Vietnam or Thailand ? Vote for the TOP Country of the Week !

Updated: June 18, 2025


"Ain't no harm in havin' a little fun. Don't mean nothin'," he said aloud. "You just wait till we hit France. We'll hit it up some with the Madimerzels, won't we, kid?" said Bill Grey, slapping Fuselli on the knee. "Beautiful Katy, Ki-Ki-Katy, You're the only gugugu-girl that I adore; And when the mo-moon shines Over the cowshed, I'll be waiting at the ki-ki-ki-kitchen door."

Fuselli went back to the barracks, took off his pack and slicker and wiped the water off his face. The rails gleamed gold in the early morning sunshine above the deep purple cinders of the track. Fuselli's eyes followed the track until it curved into a cutting where the wet clay was a bright orange in the clear light.

They straggled off into the darkness towards one of the lights, their feet splashing confusedly in the puddles. Fuselli strolled up to the sentry at the camp gate. He was picking his teeth meditatively with the splinter of a pine board. "Say, Phil, you couldn't lend me a half a dollar, could you?"
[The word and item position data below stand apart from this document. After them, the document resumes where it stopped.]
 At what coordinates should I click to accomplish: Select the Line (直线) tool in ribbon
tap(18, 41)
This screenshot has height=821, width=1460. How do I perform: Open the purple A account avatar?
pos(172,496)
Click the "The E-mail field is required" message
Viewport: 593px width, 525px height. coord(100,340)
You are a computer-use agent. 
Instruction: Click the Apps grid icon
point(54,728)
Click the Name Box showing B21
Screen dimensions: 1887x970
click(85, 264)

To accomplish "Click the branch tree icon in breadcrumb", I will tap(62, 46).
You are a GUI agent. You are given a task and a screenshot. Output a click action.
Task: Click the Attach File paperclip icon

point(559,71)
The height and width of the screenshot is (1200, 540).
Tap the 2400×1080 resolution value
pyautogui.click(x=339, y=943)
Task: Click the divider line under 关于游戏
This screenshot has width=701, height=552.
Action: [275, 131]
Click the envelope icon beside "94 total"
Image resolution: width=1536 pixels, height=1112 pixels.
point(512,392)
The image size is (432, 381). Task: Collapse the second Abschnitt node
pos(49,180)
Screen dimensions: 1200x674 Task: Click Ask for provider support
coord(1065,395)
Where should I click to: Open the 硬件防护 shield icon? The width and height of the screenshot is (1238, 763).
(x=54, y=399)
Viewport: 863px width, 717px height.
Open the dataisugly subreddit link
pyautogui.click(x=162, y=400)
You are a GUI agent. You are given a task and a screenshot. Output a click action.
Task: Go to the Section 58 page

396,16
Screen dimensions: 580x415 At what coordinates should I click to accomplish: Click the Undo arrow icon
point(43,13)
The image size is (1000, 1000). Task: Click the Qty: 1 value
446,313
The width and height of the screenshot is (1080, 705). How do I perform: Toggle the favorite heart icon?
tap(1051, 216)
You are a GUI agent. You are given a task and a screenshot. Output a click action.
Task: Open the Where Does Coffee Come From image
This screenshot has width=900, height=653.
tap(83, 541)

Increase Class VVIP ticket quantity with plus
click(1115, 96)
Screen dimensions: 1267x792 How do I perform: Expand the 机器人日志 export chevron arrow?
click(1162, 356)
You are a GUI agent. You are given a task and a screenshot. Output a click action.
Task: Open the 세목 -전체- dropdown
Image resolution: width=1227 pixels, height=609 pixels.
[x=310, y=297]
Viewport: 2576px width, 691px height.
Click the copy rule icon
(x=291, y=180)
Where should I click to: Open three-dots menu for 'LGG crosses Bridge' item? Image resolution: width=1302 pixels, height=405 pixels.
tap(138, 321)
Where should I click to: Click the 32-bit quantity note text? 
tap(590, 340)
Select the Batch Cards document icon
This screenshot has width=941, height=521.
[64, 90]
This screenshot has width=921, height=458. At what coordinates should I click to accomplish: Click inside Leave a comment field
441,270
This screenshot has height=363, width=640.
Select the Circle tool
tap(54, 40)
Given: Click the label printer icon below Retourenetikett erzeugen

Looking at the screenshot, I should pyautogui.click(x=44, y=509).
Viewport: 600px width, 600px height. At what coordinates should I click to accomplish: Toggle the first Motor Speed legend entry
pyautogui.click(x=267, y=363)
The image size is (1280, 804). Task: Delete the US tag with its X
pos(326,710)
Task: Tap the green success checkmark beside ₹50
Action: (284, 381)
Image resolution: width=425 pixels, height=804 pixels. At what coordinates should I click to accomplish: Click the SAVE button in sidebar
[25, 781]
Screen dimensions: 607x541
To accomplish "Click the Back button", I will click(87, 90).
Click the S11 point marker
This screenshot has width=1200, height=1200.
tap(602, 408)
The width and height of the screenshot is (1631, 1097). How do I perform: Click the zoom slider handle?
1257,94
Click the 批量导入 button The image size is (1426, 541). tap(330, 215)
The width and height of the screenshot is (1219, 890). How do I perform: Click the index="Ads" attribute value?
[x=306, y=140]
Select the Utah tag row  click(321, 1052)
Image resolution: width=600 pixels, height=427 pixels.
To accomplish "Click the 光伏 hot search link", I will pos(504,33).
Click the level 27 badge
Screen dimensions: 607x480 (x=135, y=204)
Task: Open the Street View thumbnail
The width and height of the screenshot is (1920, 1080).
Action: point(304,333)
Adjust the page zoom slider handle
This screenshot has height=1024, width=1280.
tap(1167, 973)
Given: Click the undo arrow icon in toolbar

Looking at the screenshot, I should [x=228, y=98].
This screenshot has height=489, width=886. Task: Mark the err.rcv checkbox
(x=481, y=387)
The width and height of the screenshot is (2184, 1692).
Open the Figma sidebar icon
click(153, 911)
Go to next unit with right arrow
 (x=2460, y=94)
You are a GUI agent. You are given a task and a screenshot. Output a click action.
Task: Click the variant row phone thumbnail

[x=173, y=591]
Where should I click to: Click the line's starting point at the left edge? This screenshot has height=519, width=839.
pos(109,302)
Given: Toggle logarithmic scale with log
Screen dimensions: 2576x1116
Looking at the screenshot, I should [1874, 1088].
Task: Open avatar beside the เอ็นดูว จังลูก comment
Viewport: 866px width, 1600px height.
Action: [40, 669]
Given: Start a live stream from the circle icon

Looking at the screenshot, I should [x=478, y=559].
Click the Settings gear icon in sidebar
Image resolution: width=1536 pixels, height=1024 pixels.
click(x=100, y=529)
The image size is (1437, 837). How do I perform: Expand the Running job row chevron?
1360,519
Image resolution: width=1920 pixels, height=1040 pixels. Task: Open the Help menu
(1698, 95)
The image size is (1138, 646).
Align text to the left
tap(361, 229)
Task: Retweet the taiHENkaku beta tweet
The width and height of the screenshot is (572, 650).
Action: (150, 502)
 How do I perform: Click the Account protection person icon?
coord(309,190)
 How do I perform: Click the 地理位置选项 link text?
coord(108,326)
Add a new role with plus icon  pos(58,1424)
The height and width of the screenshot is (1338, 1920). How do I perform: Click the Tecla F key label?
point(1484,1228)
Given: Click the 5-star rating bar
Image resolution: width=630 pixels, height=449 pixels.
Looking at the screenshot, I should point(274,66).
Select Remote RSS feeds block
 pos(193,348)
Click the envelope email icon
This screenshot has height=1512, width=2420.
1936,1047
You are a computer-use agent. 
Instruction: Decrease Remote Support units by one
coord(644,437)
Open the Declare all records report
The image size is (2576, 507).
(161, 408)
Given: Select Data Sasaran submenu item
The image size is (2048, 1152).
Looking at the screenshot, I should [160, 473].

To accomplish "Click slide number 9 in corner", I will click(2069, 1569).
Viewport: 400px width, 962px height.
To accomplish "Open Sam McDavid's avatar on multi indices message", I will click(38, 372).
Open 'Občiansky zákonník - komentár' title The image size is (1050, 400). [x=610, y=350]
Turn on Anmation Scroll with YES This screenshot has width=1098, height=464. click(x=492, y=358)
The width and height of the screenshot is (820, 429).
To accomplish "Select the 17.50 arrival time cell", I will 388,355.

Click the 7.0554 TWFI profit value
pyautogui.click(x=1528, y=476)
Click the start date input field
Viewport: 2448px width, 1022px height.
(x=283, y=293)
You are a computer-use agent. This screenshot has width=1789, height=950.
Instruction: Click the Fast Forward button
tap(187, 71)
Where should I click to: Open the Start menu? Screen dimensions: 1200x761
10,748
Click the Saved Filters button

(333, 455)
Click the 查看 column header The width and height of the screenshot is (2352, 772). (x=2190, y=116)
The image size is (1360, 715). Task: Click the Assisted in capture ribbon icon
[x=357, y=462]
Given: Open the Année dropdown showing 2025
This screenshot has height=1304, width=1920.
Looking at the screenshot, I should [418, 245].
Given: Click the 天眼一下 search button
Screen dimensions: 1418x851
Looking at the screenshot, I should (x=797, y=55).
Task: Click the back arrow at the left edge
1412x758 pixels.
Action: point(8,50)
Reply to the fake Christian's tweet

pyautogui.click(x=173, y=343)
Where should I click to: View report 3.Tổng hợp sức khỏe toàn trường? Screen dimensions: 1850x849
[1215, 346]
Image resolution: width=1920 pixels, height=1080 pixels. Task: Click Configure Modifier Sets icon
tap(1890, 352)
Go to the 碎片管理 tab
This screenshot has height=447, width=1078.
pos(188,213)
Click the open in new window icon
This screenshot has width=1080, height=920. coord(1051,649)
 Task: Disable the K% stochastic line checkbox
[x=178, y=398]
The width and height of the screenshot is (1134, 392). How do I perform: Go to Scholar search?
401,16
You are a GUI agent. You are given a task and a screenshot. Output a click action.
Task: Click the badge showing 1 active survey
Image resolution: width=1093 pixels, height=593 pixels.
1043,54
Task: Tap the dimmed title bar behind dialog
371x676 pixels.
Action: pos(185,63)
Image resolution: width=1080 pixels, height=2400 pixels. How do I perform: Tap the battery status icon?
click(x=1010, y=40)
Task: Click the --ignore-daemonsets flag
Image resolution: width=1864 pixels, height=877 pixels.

He opened it a little, peeked in; winked elaborately to his friends and skipped into the other room, closing the door carefully behind him. The corporal went over next. He said, "Well, I'll be damned," and walked straight in, leaving the door ajar. In a moment it was closed from the inside. "Come on, Bill, let's see what the hell they got in there," said Fuselli.

That's damned rough luck, Fuselli." "Cosne sure is a hell of a hole.... I guess you saw a lot of fighting. God! you must have been glad not to be in the goddam medics." "I don't know that I'm glad I saw fighting.... Oh, yes, I suppose I am." "You see, I had it a hell of a time before they found out.

The cars clanged one against the other all down the train. Fuselli was looking into a pair of eyes that shone in the lamplight; a hand was held out to him. "So long, kid," said a boyish voice. "I don't know who the hell you are, but so long; good luck." "So long," stammered Fuselli. "Going to the front?" "Yer goddam right," answered another voice.

The man had added fervently, "It must be grand, just grand, to feel the danger, the chance of being potted any minute. Good luck, young feller.... Good luck." Fuselli remembered unpleasantly his paper-white face and the greenish look of his bald head; but the words had made him stride out of the office sticking out his chest, brushing truculently past a group of men in the door.

The light from the courtyard had a greenish tinge that made their faces look pale and dead, like the faces of men that have long been shut up between damp prison walls. "And Fuselli had a girl named Mabe," said Andrews. "Oh, she married a guy in the Naval Reserve. They had a grand wedding," said Al. "At last I've got to you!"

Fuselli pillowed his head in the crook of someone's arm and tried to go to sleep, but the scraping rumble of wheels over rails was too loud; he stayed with open eyes staring into the blackness, trying to draw his body away from the blast of cold air that blew up through a crack in the floor.

The whistle blew and the engine started puffing hard. Clouds of white steam filled the station platform, where the soldiers scampered for their cars. "Good luck!" said Fuselli; but Andrews and Chrisfield had already gone. He saw them again as the train pulled out, two brown and dirt-grimed faces among many other brown and dirt-grimed faces.